Washington Democratic primary, May 24, 2016
| Candidate | Popular vote |  | Estimated delegates |  |  |
| Count | Percentage | Pledged | Unpledged | Total |
| Hillary Clinton | 420,461 | 52.38% | 27 | 10 | 37 |
| Bernie Sanders | 382,293 | 47.62% | 74 | 0 | 74 |
| Others |  |  |  |  |  |
| Uncommitted |  |  |  |  |  |
| Total | 802,754 | 100.00% | 101 | 17 | 118 |
Source: Washington Secretary of State - Official Primary Results

Washington Democratic caucuses, March 26, 2016
| Candidate | District delegates |  | Estimated delegates |  |  |
| Count | Percentage | Pledged | Unpledged | Total |
| Bernie Sanders | 19,159 | 72.72% | 74 | 0 | 74 |
| Hillary Clinton | 7,140 | 27.10% | 27 | 10 | 37 |
| Others |  |  |  |  |  |
| Uncommitted | 46 | 0.18% | 0 | 7 | 7 |
| Total | 26,345 | 100% | 101 | 17 | 118 |
Source:

==Analysis==
Sanders scored a landslide victory in the Washington caucus. His victory did not come as a huge surprise, since Seattle as a city had donated the most money per capita to the Bernie Sanders for President Campaign, and Washington state (particularly Seattle) has a history of electing more left-leaning politicians including other self-proclaimed socialists to office. Sanders won all counties in the state on the day of the caucus.

Clinton had lost the Washington caucus eight years earlier to Barack Obama.

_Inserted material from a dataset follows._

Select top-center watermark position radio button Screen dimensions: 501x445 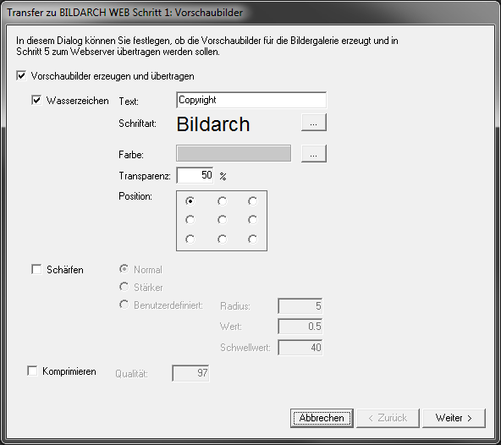point(222,201)
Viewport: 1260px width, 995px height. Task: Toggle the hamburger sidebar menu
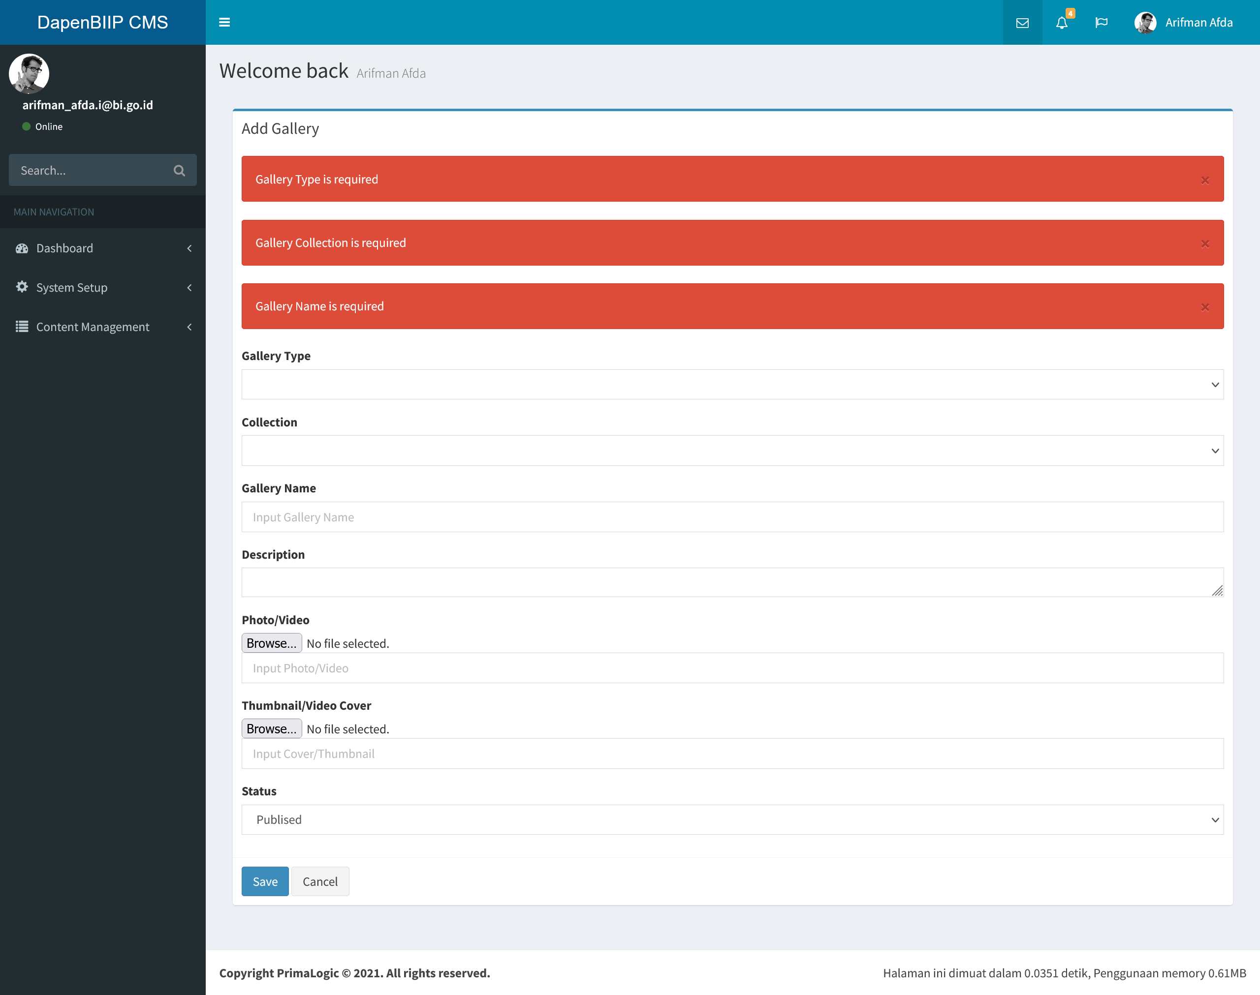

At a rally in Wisconsin on March 26, Sanders told supporters "We knew from day one that politically we were going to have a hard time in the Deep South, but we knew things were going to improve when we headed west."
Clinton won the Washington Democratic Primary, but lost the caucus. The same was true with Nebraska. She won the Primary and lost the caucus. In both states, despite the primary being non-binding it had significantly higher turnout than the caucuses, fueling criticism that caucuses are undemocratic and a form of voter suppression. For the 2020 nominating process, Washington and Nebraska both replaced their caucuses with binding primaries to allocate the states' delegates.